Depois porque a superioridade foi traduzida em gols. Um placar de 2×0 construído com as mesmas proporções de imensa qualidade técnica para superar uma das defesas mais fortes do Brasil, e intensa atenção e disposição para resolver na vontade e na força o que não pudesse ser resolvido apenas no toque de bola.

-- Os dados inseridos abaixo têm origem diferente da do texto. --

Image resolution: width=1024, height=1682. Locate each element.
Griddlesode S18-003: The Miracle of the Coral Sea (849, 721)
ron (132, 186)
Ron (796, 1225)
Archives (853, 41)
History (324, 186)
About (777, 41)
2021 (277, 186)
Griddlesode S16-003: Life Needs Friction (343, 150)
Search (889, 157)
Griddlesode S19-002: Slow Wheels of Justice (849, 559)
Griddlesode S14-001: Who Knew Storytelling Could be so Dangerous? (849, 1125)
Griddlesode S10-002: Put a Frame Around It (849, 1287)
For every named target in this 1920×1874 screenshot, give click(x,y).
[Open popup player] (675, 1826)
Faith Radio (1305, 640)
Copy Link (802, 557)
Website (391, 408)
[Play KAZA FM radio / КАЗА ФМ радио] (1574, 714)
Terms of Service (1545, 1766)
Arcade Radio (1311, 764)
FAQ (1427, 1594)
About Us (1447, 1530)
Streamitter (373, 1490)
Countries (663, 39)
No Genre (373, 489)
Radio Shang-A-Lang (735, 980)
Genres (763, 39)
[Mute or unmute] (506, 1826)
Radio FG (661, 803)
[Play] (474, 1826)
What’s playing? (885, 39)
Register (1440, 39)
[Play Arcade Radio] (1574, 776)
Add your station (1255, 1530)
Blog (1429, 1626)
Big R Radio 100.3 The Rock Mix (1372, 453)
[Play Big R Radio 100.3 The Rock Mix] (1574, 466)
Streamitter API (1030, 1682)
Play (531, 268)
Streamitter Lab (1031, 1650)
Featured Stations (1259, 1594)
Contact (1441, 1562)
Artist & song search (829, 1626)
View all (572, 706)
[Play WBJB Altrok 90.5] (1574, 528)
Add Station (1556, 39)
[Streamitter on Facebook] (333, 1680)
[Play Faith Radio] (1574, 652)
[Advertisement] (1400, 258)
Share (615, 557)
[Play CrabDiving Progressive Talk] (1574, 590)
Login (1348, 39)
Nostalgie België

Se o Flamengo teve cabeça e soube tocar a bola procurando espaços, ele também teve coração pra saber quando acelerar, quando vibrar, quando bater.
Somando a isso uma atuação no mínimo confusa da arbitragem e a decisão do goleiro palmeirense de começar a fazer cera já aos 5 minutos do primeiro tempo – algo totalmente compreensível e justificável, mas que acaba se tornando um motivo extra de comemoração quando, depois de tomar os gols, ele começou a cobrar agilidade na reposição de bola da nossa equipe – e você tem um cenário em que a vitória, além de importante, acaba se tornando ainda mais saborosa e divertida.
Sem esquecer, é claro, grandes atuações de toda equipe, que contou com um Arrascaeta endiabrado, Gérson maior que as costas de Platão, Pedro artilheiro até em libras, um show da dupla de zaga e o herói Luiz Araújo, que entrou para substituir Cebolinha e fez uma de suas melhores atuações com a camisa rubro-negra, com uma assistência e o gol que ampliou o placar.
Então ainda que sim, siga valendo o clichê de que 2×0 é um placar perigoso e estejamos diante de um adversário que jamais pode ser subestimado, é preciso reconhecer que, nesta noite de quarta-feira, estivemos talvez diante de uma das mais perfeitas versões do Flamengo que podem existir. Criativo, inteligente, técnico, combativo, disposto.
Afinal, como dizia o próprio Platão, “existe em cada um de nós, mesmo aqueles que parecem ser os mais moderados, um tipo de desejo que é terrível, selvagem e sem lei”. Ele apenas esqueceu de completar, talvez por ter vivido ali por volta de 400 antes de Cristo, que esse desejo é o famoso desejo de ver o Flamengo campeão. E que jogando assim, parece que podemos realizar.